First, Jane Foster was Thor. Now, she's Valkyrie

The laughable gimmicks never cease at Marvel. War of the Realms claims more victims, with Brunhilde, aka Valkyrie, one of the most notable victims of Dark Elf Malekith:
The newest Marvel Comics event, War of the Realms, may only be a few weeks old, but it's already managed to rack up a body count. The first issue saw Odin attacked in his home of Asgard by Dark Elf assassins sent by the evil Malekith, and Loki, the God of Lies and Mischief, was eaten alive by his own father, the Frost Giant King Laufey.

Whenever there is a huge comic book event or crossover, the odds of a main or supporting character dying are high. A death can add weight to the story and help give it some extra stakes, even if it doesn't permanently stick. This is why we shouldn't be too surprised to see another Asgardian fall in War of the Realms #2, even as Marvel's greatest superheroes begin to formulate a plan to stop the invasion of Midgard.
As expected, no questions asked whether the heavy reliance upon death as a plot device has been overused and become tasteless, or worse, offensive. But then, CBR was always anything but objective. So you couldn't even expect them to lament the terrible mistreatment of the Asgardian deities, not even Valkyrie:
The final fight for New York comes down to Valkyrie and Malekith, with the Dark Elf getting the drop on Valkyrie from behind. The last image we see of her is a sword plunged into her chest and Malekith standing behind her, ready to deliver the killing blow.
I don't even want to think what his execution method turned out to be. All I know is that it's long become superfluous, tedious and boring. And the biggest irony? Most SJWs likely don't give a damn about any of the Asgardian deities. Though what Jason Aaron and company are doing now with Jane Foster is clearly meant to pander to them, at the original Valkyrie's expense, for the sake of a new solo book:
The Asgardian warrior Valkyrie may have met her demise at the hands of the Dark Elf Malekith in War of the Realms #2, but that won't be the end of her story. Marvel Comics announced a new Valkyrie ongoing series by writers Jason Aaron and Al Ewing at C2E2 in Chicago, and now we know who will be starring in the title role: the former Mighty Thor, Jane Foster.

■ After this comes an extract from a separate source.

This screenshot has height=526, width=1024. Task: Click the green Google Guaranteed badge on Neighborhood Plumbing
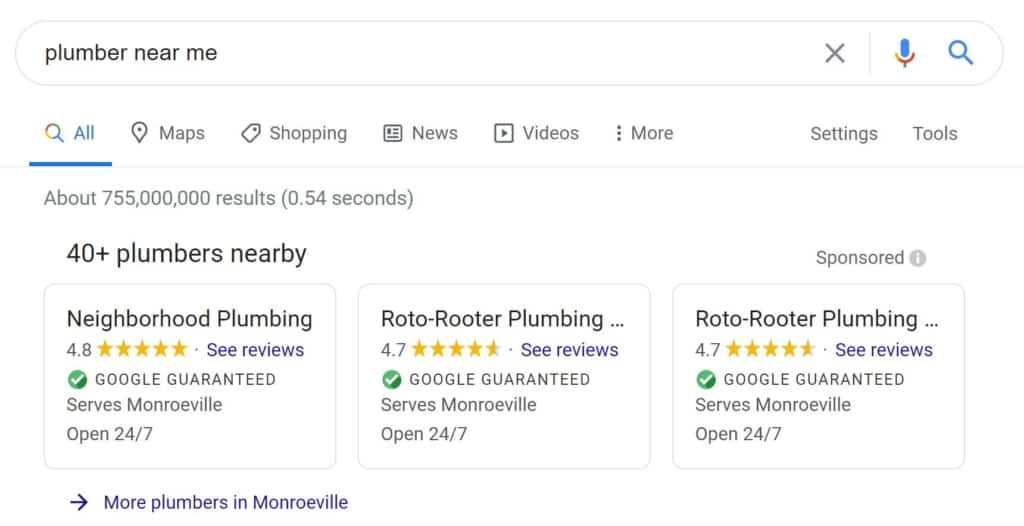77,380
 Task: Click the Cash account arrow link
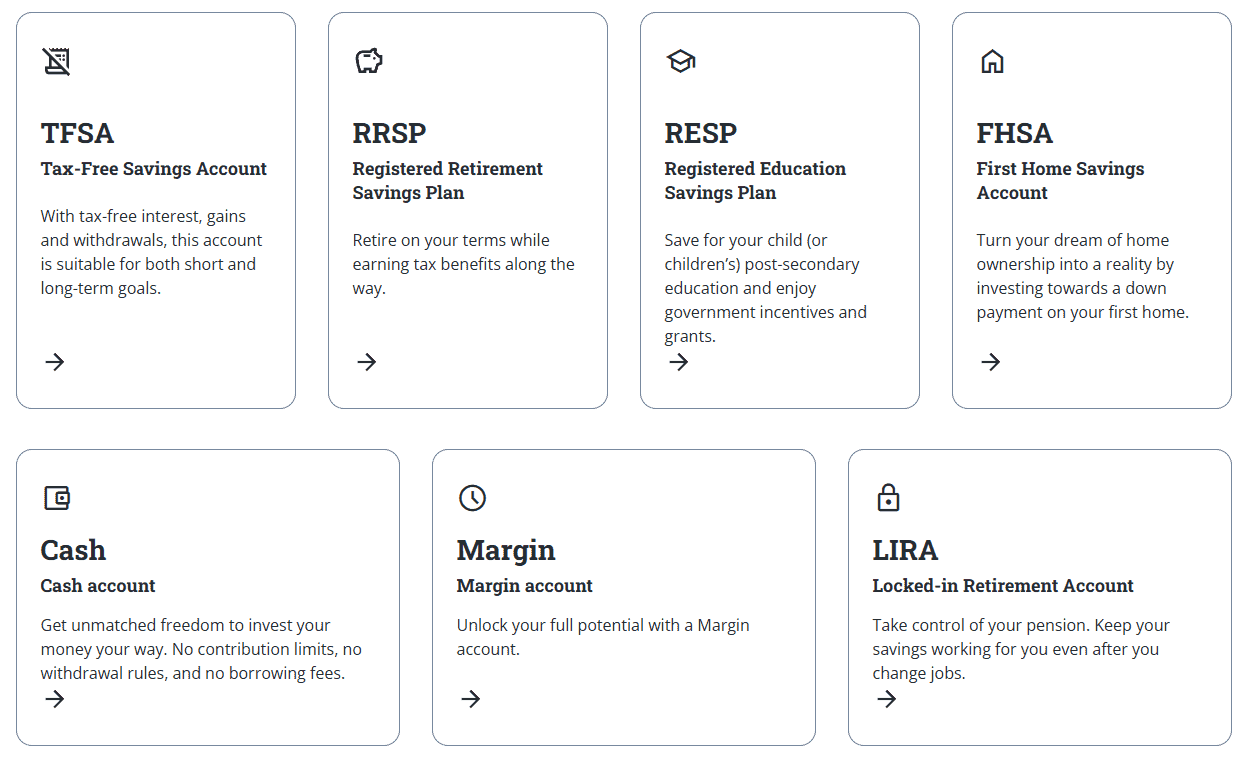point(54,699)
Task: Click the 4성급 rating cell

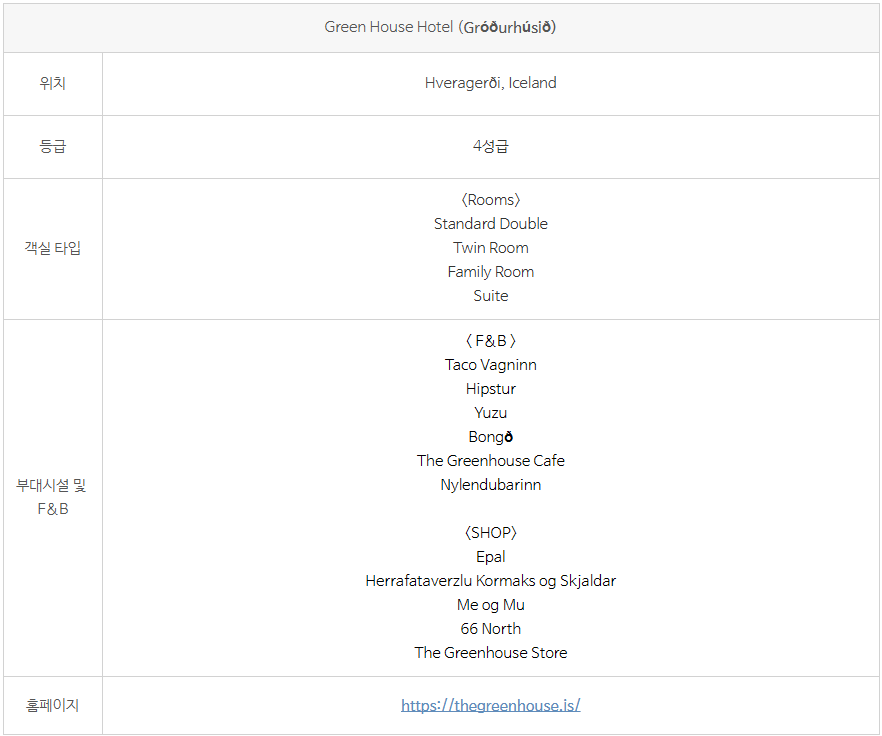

Joining Aaron and Ewing on Valkyrie is artist Cafu. And even though Jane Foster will be the star of the series, it doesn't mean fans have heard the last from Brunhilde.
It makes no difference. They're doing this under the presumed confidence less will complain since this time, Jane's been put into role filled by a lady rather than a man. But when it's all tied so obviously to such a cynical company wide crossover, that's why it's only forced and contrived for the sake of cheap pandering.
"It's not like the old Valkyrie. Brunhilde is available for consultation occasionally, but she no longer belongs to the world of the living -- so Jane's mostly on her own," Ewing told Marvel.com about how Jane's tenure as Valkyrie will differ from Brunhilde. "That said, she does have something not seen before in the world of Asgard -- UNDRJARN THE ALL-WEAPON, forged in the fires of the Realm-War, that can change its shape and be whatever the wielder needs -- including wings! Which doesn't necessarily mean no more flying horse, but I'm getting ahead of myself..."
No, Ewing's way behind. This is another rock bottom gimmick nobody likes anymore, as the reception of DC's Heroes in Crisis should also make clear. And they've already revealed Brunhilde is going to be turning up again...as a ghost, what else?

In the end, given the contemptuous way they went about all this in the past several years, that's why it's just too late to make Jane a deity of any sort. It's just a superfluous attempt to compensate for all the trouble Marvel caused when Axel Alonso was EIC, and now C.B Cebulski's only blowing things just as much, mainly by tying it all to a crossover instead of confining it to a single, stand-alone book or miniseries. Also, I doubt many of the SJWs they're pandering to intend to buy and read the solo book they're launching. If they didn't give female Thor financial support, they're not bound to support the Valkyrie book either.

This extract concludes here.